### TO DO
Retype exactly the lines from the one containing "The height and" through the last line of the records below, including both, and leave out any pictures.

● ● ● ●

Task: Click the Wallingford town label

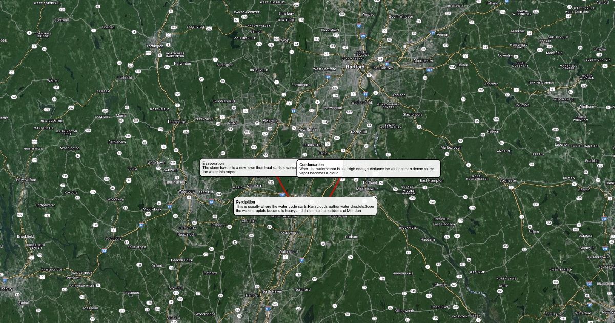Action: point(288,252)
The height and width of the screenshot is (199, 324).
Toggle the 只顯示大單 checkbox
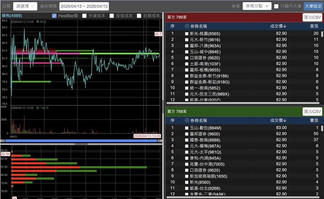tap(276, 6)
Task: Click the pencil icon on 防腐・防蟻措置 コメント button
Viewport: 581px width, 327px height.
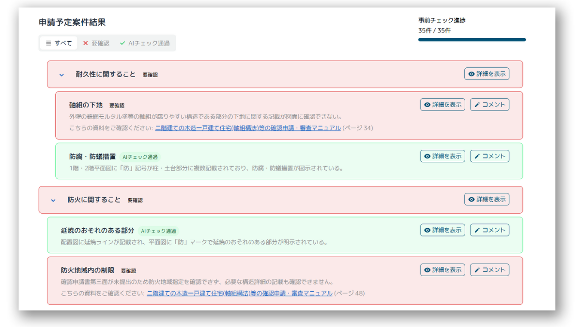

● ● ● ●

### OUTPUT OF THE TASK
The height and width of the screenshot is (199, 324).
Toggle the 只顯示大單 checkbox
tap(276, 6)
Task: Click the pencil icon on 防腐・防蟻措置 コメント button
Viewport: 581px width, 327px height.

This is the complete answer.